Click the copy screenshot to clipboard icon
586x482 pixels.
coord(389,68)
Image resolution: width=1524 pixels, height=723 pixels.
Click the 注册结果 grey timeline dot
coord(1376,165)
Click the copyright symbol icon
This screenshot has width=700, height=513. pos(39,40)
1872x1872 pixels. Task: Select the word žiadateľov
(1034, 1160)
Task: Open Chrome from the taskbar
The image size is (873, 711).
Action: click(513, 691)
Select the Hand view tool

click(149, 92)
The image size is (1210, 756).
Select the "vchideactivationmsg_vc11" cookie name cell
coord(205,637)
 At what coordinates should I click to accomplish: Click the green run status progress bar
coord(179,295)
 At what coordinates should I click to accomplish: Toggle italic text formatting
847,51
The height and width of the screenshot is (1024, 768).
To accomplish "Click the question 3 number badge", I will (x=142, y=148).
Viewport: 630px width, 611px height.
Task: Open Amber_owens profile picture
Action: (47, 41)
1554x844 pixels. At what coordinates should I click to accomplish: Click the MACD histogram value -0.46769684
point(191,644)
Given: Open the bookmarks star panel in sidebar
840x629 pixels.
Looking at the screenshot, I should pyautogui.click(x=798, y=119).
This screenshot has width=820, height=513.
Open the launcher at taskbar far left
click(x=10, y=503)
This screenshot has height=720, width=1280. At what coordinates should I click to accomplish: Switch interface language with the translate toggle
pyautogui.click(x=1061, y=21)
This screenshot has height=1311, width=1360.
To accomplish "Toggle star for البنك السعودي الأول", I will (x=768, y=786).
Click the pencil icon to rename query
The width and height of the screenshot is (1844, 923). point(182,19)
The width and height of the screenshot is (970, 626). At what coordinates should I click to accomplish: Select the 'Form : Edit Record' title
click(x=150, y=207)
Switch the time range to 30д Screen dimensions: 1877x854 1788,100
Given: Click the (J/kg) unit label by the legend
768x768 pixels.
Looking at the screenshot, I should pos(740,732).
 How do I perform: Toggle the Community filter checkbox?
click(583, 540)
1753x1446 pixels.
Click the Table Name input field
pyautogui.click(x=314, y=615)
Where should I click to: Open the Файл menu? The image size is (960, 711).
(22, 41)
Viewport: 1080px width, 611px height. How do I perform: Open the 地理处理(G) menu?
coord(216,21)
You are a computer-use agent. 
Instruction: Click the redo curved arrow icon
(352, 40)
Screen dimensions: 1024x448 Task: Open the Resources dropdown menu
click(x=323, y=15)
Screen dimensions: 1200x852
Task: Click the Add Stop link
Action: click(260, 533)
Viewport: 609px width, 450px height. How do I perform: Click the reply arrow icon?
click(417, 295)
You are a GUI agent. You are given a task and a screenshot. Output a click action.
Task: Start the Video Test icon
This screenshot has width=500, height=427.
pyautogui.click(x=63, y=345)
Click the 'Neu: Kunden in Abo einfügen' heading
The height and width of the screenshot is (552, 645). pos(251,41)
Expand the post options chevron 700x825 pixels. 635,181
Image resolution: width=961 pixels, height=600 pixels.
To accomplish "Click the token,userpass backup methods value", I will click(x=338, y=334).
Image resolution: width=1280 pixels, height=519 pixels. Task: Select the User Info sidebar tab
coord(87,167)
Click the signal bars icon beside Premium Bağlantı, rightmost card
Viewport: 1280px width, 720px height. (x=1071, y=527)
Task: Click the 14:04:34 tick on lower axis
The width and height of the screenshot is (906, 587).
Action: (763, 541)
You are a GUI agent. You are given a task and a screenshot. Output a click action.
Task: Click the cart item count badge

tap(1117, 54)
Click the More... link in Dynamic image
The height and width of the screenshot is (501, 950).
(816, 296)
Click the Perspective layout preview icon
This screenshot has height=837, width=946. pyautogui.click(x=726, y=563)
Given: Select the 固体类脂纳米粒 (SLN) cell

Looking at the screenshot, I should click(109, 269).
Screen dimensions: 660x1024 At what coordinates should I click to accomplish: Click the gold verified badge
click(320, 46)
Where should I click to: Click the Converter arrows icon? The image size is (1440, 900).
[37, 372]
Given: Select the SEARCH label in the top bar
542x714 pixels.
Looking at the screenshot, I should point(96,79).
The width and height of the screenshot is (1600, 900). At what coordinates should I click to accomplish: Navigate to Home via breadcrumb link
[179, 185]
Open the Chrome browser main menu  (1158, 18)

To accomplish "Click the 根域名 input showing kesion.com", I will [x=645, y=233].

○ ○ ○ ○

**The problem**
Report every line above that has the string "label" in it.

**Exercise result**
Given: Click the (J/kg) unit label by the legend
Given: Select the SEARCH label in the top bar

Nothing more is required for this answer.